• **What to work on**:
Your answer should be only the lines below from the one with "Instruction: Focus the empty 更多参数 input field" to the one with "Task: Click help icon next to 天眼评分", repeated exactly, ends included.

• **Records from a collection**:
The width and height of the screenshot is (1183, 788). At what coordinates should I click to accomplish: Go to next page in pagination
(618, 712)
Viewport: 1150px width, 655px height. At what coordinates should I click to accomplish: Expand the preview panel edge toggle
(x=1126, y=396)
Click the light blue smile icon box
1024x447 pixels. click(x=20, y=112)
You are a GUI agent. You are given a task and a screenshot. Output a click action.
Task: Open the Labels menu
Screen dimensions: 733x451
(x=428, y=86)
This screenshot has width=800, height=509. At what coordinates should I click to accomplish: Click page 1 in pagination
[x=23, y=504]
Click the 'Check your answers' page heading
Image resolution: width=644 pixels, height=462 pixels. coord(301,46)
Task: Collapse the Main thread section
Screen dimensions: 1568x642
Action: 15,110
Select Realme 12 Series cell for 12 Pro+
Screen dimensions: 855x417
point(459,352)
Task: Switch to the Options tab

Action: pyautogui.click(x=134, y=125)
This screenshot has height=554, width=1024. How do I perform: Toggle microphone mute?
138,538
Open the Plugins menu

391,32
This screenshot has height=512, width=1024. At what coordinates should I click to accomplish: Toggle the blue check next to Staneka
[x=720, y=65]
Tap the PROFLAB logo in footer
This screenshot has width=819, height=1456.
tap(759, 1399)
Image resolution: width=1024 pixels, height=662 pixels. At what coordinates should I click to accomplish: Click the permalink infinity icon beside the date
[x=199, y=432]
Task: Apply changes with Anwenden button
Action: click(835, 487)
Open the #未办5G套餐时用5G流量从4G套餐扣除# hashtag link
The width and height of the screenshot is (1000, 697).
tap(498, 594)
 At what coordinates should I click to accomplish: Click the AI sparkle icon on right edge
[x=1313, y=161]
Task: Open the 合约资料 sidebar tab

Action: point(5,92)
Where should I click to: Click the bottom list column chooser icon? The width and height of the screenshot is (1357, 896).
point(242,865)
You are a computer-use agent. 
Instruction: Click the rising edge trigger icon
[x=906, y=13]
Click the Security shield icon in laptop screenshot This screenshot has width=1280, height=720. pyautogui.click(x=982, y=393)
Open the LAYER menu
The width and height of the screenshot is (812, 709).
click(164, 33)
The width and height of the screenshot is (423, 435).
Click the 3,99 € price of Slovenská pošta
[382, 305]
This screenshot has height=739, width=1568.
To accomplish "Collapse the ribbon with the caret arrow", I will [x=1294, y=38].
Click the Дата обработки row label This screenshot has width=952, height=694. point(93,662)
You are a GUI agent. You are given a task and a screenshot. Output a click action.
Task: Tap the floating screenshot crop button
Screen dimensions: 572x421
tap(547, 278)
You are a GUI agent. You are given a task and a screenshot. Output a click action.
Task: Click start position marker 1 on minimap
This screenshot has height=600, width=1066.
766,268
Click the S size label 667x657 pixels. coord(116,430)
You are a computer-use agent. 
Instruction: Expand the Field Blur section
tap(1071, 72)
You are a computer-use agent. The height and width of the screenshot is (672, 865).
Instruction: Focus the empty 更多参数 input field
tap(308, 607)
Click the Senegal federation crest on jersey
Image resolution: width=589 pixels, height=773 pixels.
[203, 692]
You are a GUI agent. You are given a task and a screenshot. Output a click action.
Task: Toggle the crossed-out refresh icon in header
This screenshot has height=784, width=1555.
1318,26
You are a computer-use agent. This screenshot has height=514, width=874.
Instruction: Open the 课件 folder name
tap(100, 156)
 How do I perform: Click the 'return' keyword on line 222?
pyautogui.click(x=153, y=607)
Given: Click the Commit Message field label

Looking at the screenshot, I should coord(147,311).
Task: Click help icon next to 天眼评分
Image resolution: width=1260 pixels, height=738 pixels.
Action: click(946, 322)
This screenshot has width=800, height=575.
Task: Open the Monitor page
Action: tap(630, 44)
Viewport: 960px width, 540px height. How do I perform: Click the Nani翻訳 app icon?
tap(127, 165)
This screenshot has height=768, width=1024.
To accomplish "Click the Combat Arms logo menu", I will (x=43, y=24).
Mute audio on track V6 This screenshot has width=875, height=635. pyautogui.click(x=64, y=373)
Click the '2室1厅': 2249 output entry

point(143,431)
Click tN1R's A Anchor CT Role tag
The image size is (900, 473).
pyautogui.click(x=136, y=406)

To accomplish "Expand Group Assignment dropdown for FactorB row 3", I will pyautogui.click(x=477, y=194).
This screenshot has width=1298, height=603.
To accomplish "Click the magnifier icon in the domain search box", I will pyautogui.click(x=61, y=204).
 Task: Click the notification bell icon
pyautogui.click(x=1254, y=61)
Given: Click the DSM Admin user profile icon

• **Problem solution**:
Instruction: Focus the empty 更多参数 input field
tap(308, 607)
Click the Senegal federation crest on jersey
Image resolution: width=589 pixels, height=773 pixels.
[203, 692]
You are a GUI agent. You are given a task and a screenshot. Output a click action.
Task: Toggle the crossed-out refresh icon in header
This screenshot has height=784, width=1555.
1318,26
You are a computer-use agent. This screenshot has height=514, width=874.
Instruction: Open the 课件 folder name
tap(100, 156)
 How do I perform: Click the 'return' keyword on line 222?
pyautogui.click(x=153, y=607)
Given: Click the Commit Message field label

Looking at the screenshot, I should coord(147,311).
Task: Click help icon next to 天眼评分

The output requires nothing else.